:: What is expected ::
Take every line containing "Москва" out of the records.

:: Given information ::
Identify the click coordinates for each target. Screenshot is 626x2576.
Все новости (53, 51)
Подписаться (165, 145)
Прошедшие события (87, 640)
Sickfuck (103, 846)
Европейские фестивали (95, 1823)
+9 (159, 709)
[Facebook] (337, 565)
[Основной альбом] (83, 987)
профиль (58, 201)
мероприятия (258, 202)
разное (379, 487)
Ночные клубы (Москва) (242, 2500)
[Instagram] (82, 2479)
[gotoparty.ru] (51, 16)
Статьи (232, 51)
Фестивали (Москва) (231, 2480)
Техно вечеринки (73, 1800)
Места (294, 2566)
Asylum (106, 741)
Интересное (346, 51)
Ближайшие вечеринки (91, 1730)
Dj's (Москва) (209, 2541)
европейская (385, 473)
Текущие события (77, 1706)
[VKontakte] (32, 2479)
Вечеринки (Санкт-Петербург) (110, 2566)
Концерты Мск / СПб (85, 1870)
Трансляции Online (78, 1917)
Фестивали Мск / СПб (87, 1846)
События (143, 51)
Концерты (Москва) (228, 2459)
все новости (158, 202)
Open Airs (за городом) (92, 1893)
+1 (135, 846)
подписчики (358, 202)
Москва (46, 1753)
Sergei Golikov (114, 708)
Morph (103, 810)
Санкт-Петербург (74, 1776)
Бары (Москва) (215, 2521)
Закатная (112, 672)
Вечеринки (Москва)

:: Result of the exercise ::
Ночные клубы (Москва) (242, 2500)
Фестивали (Москва) (231, 2480)
Dj's (Москва) (209, 2541)
Концерты (Москва) (228, 2459)
Москва (46, 1753)
Бары (Москва) (215, 2521)
Вечеринки (Москва)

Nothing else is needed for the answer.